Last week closed a US Open-worthy volley between the U.S. FDA and the international cheesemaking/cheeseloving community on the future of cheese in America. The world’s most famous cheeses, including Parmigiano Reggiano, Swiss Gruyere, English clothbound cheddar and more than 75% of the specialty cheeses produced in America were suddenly in peril. The reason? All of these cheeses are aged on wood boards. They have been sold and consumed in the States for decades, and the rapidly growing American artisan cheese industry has adopted many traditional practices while conforming to strict risk management standards per the Food Safety Modernization Act.
Why, suddenly, was this well documented and international practice called into question? In January 2014 a New York State dairy was inspected and cited for a violation of Good Manufacturing Practices regulation. The violation? The use of wood boards for cheese aging. So atypical was this citation that New York State Department of Agriculture and Markets wrote to Branch Chief Monica Metz of the FDA’s Center for Food Safety and Applied Nutrition requesting clarification on the violation. Her response confirmed that, while GMP specified only that plant equipment be “adequately cleanable” (and never mentioned the use of wood as an (un)acceptable material) she had determined that wood boards could not be adequately cleaned or sanitized. The conclusion: cheese producers using wood boards were at risk of being shuttered, or at least barred from selling their cheese in the U.S.

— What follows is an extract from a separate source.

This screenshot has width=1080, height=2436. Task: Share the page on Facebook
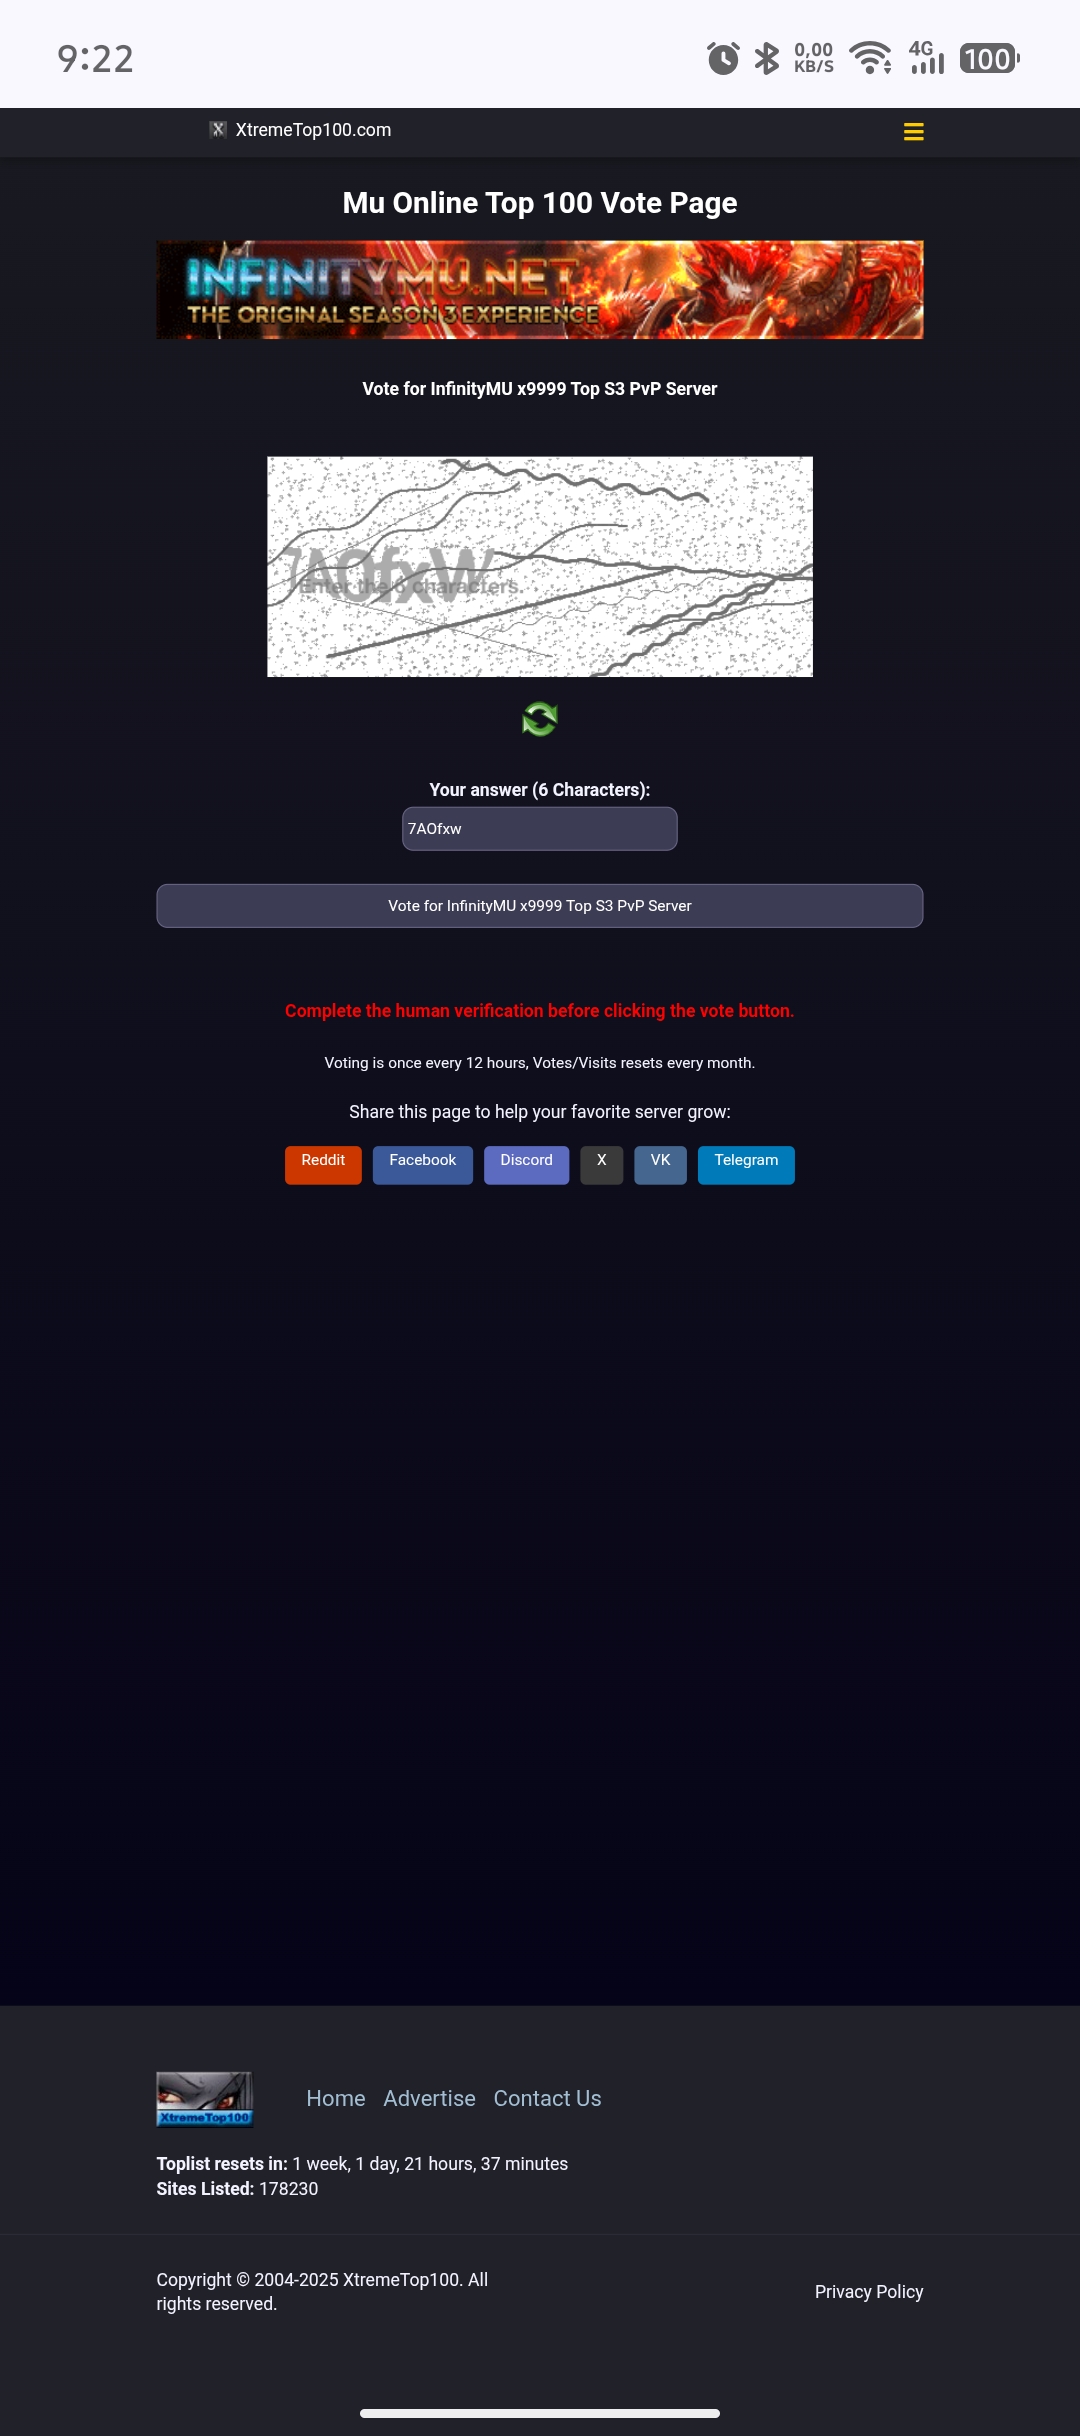coord(423,1165)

The problem here was best summarized by Vermont Congressman Peter Welch, who took to twitter with the following: “The FDA’s right hand doesn’t know what its left hand is doing. Which FDA should cheese makers listen to?”

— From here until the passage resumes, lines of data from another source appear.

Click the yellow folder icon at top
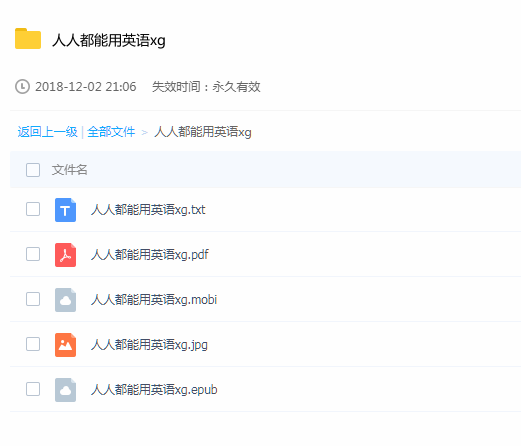This screenshot has width=521, height=446. click(x=28, y=39)
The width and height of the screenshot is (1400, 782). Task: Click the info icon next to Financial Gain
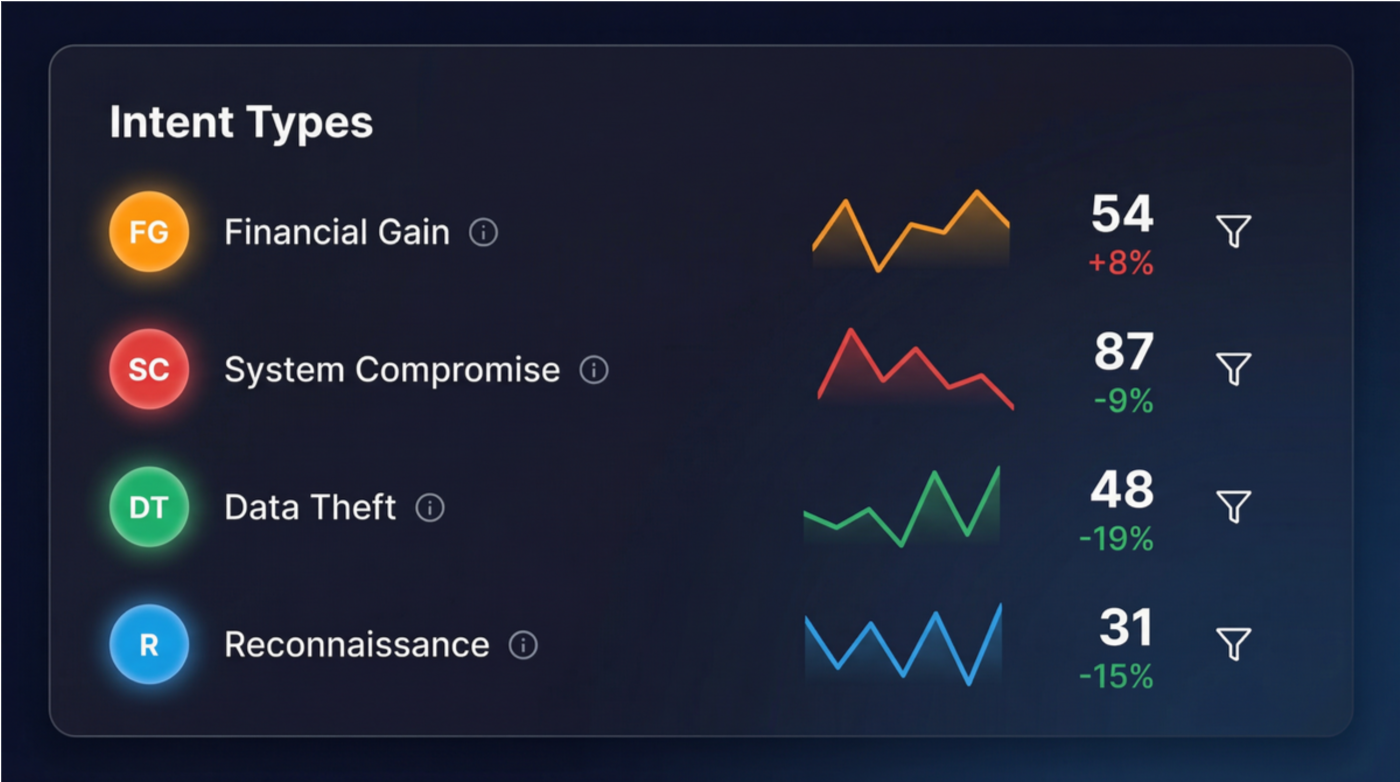pyautogui.click(x=483, y=232)
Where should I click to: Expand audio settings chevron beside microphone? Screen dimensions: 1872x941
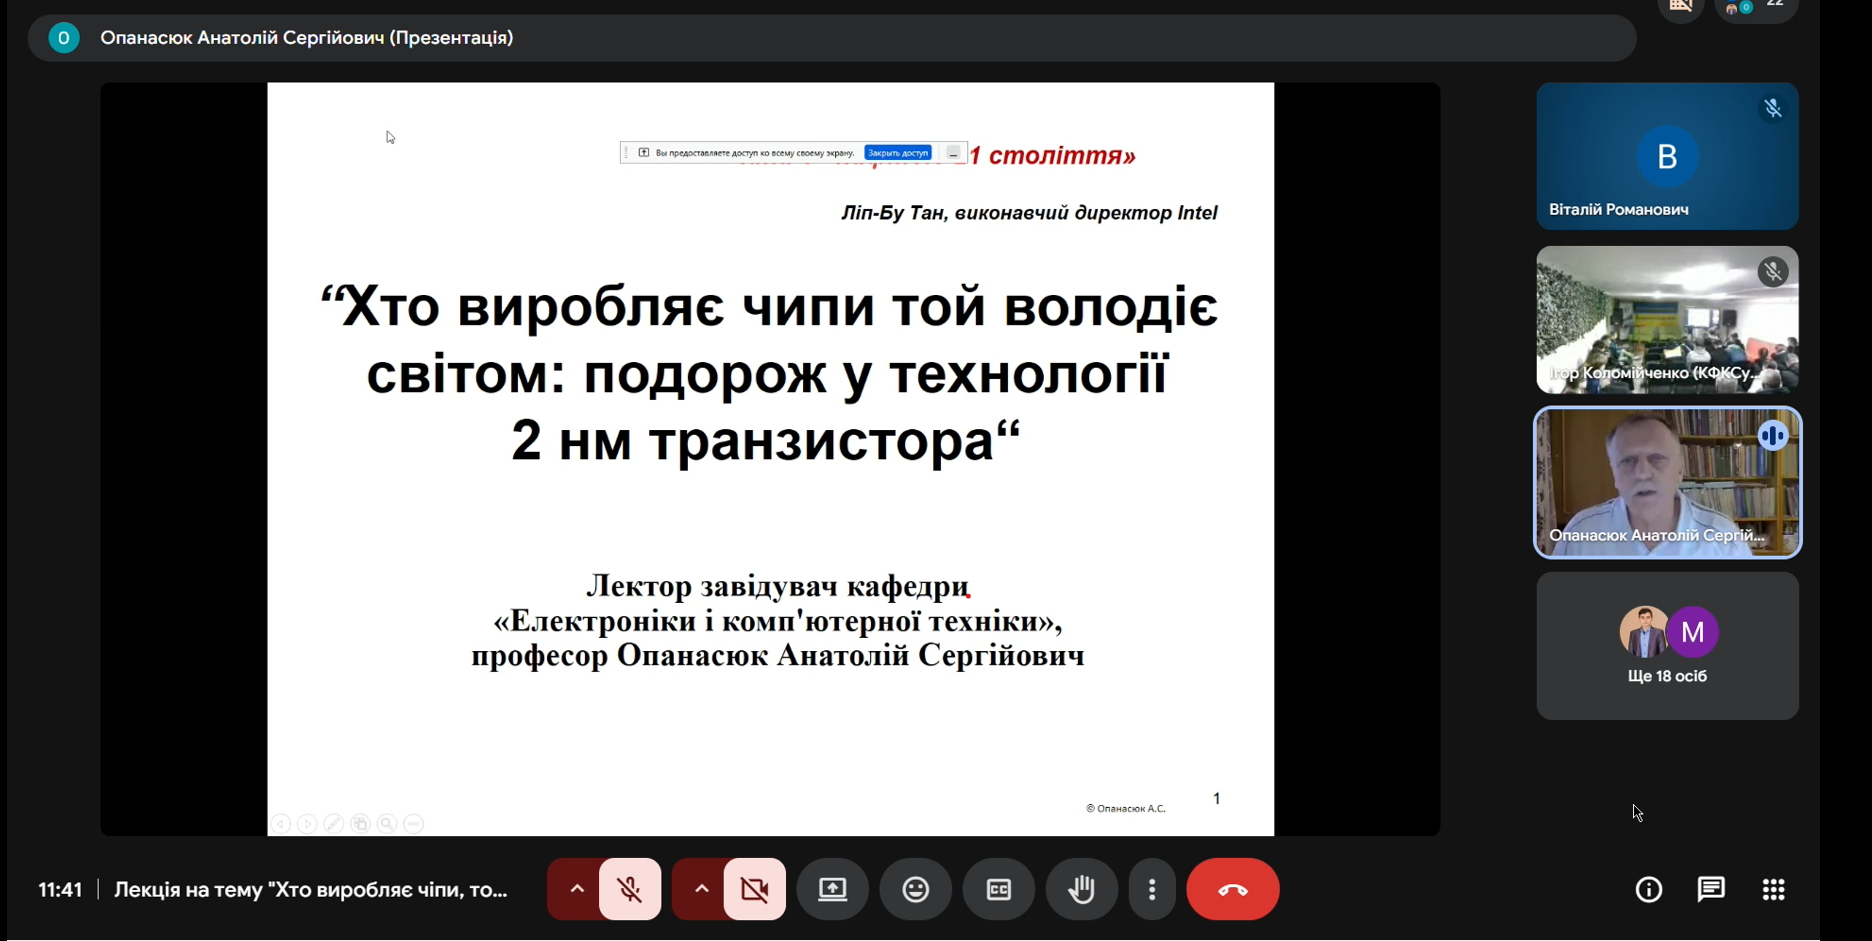(x=576, y=889)
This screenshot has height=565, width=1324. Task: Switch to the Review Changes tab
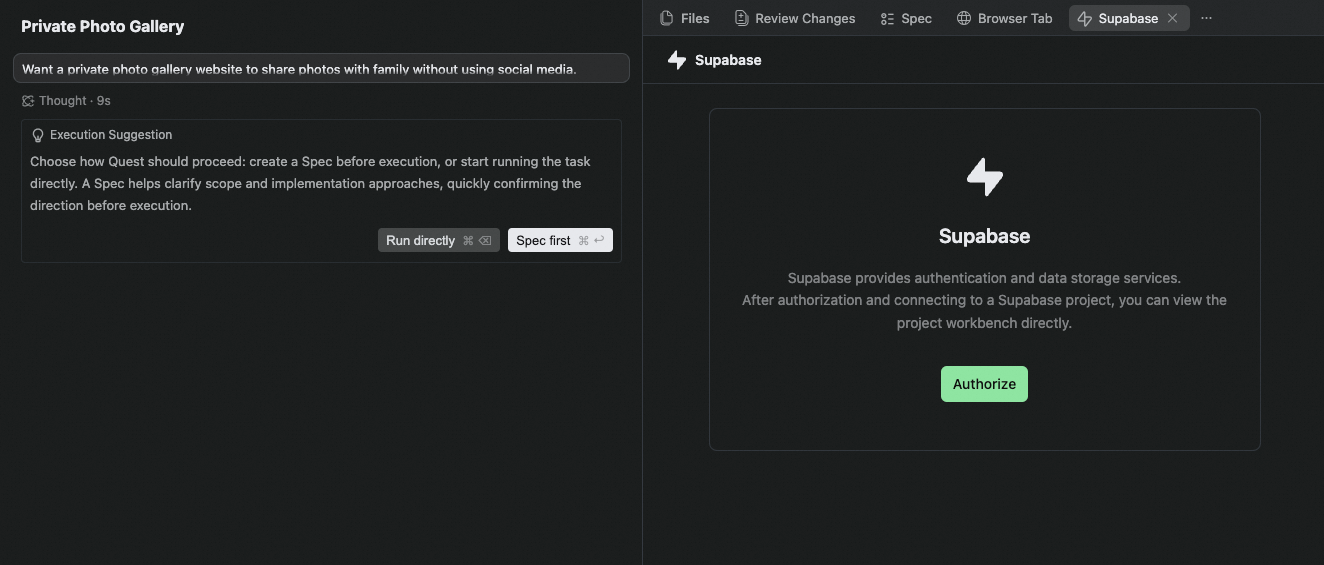(795, 18)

For years, cheeses imported to, and produced in, the Unites States have been safely aged on wood. The NY State cheesemaker in question did have contaminated wood boards in their plant. They also had contaminated floors, drains and racks. The entire plant was contaminated with pathogens. The obvious conclusion here isn’t that wood boards infect cheese and make people sick; it’s that a producer who isn’t managing their facility to exacting standards, testing the milk, the equipment and the environment and intervening in any quality control issues with rapidity and exactitude, is a producer who should be shut down. The wood boards are a red herring.
One would think that a high ranking official of the government agency overseeing the safety of food in the United States would be clear on the history of production standards, and the associated safety record (a sum total of zero documented cases of listeria outbreaks from cheese aged on wood boards). The potential implications of Ms. Metz’s edict went far beyond a few fancy pieces of cheese sold at expensive boutiques in New York City. The United States represents one of the largest export markets for cheese in the world. For the Italians, this had the potential to mean the loss of 25M pounds of Parmigano Reggiano and Grana Padano sales alone. Most catastrophically, it meant 3 out of every 4 specialty cheese makers in America-- businesses driving rural economies across the country and providing tens of thousands of jobs—were, inexplicably, faced with a potential rule change that would shut down their companies.

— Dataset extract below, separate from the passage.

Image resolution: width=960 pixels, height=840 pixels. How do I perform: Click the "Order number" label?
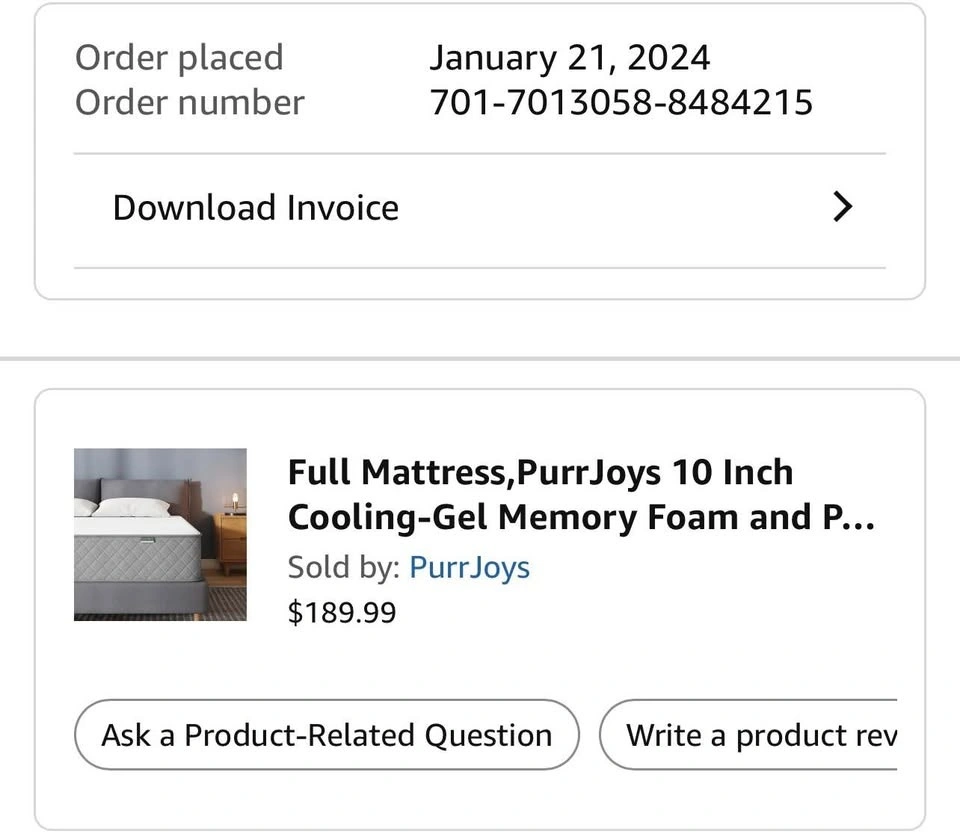(189, 102)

But wait! These were only potential implications, as the FDA quickly made clear on June 11. They issued a statement carefully noting that Ms. Metz’s “communication was not intended as an official policy statement” and that “the language used in this communication may have appeared more definitive than it should have, in light of the agency’s actual practices on this issue.”
For one bureaucrat to make an unsubstantiated leap about the causes of food contamination is the real problem here, as is the assumption that any maker with an operation that looks like a violator must be similarly failing to safely manage their production line. When pressed by Congressman Peter Welch’s office, Ms. Metz’s answer was “I was told they [wood boards] were not allowed and never have been.” If the person in charge of safety regulation for the entire cheese industry for the United States of America is making internationally-reaching proclamations because “someone told her” then it’s not just the safety of our supply chain we need be worried about.